#### [SET PROBLEM]
Reproduce verbatim the entries starting at the line that contains "Style (164, 2226)" and ending at the line that contains "[button] (384, 63)", including both of those lines.

#### [TASK DATA]
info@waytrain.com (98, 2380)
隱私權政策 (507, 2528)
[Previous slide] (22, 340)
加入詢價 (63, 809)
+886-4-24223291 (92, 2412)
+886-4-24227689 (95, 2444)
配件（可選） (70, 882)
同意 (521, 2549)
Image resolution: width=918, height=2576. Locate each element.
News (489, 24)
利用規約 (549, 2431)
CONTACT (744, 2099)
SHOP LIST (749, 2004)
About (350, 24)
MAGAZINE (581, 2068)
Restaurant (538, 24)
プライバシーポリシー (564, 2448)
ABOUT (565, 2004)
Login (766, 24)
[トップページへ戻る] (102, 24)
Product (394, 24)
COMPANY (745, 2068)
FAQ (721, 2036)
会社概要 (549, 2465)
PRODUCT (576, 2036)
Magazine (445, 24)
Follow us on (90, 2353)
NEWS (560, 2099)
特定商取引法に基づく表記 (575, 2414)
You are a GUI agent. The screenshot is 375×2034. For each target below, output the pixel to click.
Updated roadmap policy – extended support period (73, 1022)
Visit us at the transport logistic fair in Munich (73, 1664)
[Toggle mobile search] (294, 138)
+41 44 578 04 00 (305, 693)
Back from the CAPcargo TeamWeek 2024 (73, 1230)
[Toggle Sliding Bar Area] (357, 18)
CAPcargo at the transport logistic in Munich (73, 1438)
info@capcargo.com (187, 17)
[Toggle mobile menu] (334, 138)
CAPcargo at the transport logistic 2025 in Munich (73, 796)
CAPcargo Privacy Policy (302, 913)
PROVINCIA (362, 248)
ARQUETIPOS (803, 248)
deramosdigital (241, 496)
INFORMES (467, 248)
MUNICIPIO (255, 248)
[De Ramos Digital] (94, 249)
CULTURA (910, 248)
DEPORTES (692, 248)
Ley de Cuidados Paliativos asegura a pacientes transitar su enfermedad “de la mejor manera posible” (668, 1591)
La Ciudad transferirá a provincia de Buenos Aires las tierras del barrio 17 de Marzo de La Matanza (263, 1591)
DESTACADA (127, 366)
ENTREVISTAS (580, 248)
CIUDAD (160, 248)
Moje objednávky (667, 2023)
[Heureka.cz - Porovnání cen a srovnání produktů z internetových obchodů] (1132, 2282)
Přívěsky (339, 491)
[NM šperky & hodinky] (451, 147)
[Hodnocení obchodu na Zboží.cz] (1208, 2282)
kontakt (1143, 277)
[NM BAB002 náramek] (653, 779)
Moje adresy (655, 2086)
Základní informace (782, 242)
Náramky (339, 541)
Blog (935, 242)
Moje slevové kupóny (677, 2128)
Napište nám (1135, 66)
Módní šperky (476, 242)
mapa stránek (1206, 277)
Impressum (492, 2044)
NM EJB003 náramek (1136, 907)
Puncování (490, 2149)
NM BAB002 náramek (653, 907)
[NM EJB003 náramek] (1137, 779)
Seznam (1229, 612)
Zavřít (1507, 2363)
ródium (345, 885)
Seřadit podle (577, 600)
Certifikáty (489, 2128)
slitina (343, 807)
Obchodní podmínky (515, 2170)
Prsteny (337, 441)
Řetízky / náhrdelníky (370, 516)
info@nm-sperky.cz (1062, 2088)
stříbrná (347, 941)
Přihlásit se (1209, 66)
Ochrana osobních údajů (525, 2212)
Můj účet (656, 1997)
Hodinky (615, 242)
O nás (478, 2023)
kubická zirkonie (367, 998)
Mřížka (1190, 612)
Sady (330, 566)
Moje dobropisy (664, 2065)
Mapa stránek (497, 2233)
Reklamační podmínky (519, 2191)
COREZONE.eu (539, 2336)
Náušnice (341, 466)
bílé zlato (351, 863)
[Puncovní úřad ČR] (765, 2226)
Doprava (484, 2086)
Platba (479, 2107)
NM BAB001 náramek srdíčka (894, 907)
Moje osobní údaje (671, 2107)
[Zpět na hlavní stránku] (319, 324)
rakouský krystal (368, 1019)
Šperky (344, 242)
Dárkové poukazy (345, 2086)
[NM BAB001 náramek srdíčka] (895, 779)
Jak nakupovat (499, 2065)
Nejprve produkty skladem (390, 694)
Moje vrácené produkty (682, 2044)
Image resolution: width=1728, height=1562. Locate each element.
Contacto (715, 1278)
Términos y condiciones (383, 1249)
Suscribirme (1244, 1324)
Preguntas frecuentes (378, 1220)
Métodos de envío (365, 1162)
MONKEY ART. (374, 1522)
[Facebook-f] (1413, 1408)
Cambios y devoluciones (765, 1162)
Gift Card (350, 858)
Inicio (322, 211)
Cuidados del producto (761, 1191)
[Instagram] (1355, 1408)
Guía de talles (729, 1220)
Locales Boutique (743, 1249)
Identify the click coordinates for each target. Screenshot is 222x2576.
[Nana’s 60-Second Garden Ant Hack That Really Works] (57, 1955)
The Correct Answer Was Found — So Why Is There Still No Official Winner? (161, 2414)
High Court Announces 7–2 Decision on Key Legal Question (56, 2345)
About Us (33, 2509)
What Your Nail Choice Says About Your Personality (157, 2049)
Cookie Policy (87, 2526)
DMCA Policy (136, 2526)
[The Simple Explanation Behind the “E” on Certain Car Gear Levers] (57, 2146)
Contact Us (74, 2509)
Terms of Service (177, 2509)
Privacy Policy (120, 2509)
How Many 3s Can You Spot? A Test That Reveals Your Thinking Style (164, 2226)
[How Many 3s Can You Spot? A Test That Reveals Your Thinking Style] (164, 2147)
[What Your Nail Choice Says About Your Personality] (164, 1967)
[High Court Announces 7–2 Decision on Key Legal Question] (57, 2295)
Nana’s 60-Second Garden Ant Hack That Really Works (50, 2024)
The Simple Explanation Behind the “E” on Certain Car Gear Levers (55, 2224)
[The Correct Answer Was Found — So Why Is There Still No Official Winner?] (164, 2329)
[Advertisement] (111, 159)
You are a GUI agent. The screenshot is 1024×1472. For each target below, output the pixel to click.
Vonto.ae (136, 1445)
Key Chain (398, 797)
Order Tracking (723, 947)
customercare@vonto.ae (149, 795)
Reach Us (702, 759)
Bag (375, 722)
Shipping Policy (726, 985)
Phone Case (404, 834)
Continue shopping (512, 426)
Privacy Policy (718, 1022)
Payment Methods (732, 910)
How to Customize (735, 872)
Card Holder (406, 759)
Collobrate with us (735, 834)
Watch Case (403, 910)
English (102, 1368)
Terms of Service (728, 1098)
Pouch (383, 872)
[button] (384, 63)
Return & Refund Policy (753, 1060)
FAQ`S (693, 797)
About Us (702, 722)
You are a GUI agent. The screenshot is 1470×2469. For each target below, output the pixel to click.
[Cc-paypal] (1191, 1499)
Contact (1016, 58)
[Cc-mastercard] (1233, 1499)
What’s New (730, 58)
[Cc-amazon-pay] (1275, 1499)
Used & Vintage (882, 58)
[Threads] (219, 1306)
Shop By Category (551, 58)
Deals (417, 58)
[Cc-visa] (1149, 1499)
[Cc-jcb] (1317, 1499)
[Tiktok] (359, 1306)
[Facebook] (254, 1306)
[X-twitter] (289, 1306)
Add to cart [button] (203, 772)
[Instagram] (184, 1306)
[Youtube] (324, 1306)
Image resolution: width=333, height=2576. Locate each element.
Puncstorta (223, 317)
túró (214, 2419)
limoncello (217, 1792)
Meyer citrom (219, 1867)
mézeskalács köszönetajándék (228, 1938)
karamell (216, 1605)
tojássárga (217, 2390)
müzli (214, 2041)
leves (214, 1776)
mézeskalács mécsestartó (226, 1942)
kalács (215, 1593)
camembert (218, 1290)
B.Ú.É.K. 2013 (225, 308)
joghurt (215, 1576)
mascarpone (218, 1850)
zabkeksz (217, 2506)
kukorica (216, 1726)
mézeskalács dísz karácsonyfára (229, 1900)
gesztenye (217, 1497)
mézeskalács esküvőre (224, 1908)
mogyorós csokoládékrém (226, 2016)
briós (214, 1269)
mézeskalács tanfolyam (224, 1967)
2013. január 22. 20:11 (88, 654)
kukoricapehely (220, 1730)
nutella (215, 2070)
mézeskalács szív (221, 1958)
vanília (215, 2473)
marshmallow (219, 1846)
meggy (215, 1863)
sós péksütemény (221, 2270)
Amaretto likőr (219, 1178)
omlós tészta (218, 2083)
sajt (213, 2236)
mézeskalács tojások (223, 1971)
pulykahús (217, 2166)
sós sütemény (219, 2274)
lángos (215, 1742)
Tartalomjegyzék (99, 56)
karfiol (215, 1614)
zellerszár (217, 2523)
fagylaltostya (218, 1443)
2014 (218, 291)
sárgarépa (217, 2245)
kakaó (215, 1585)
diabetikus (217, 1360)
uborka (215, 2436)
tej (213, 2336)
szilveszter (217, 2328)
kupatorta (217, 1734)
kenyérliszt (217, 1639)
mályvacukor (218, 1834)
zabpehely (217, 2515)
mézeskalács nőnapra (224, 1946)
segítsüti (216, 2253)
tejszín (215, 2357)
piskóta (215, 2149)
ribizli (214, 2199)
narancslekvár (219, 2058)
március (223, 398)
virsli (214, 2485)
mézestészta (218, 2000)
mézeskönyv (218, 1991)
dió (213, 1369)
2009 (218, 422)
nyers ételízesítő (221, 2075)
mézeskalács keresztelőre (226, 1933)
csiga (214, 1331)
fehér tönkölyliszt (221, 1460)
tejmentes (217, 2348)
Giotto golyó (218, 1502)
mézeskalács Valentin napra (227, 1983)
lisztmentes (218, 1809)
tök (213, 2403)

#### [REPLY TO THE EXERCISE]
How Many 3s Can You Spot? A Test That Reveals Your Thinking Style (164, 2226)
[How Many 3s Can You Spot? A Test That Reveals Your Thinking Style] (164, 2147)
[What Your Nail Choice Says About Your Personality] (164, 1967)
[High Court Announces 7–2 Decision on Key Legal Question] (57, 2295)
Nana’s 60-Second Garden Ant Hack That Really Works (50, 2024)
The Simple Explanation Behind the “E” on Certain Car Gear Levers (55, 2224)
[The Correct Answer Was Found — So Why Is There Still No Official Winner?] (164, 2329)
[Advertisement] (111, 159)
You are a GUI agent. The screenshot is 1024×1472. For each target below, output the pixel to click.
Vonto.ae (136, 1445)
Key Chain (398, 797)
Order Tracking (723, 947)
customercare@vonto.ae (149, 795)
Reach Us (702, 759)
Bag (375, 722)
Shipping Policy (726, 985)
Phone Case (404, 834)
Continue shopping (512, 426)
Privacy Policy (718, 1022)
Payment Methods (732, 910)
How to Customize (735, 872)
Card Holder (406, 759)
Collobrate with us (735, 834)
Watch Case (403, 910)
English (102, 1368)
Terms of Service (728, 1098)
Pouch (383, 872)
[button] (384, 63)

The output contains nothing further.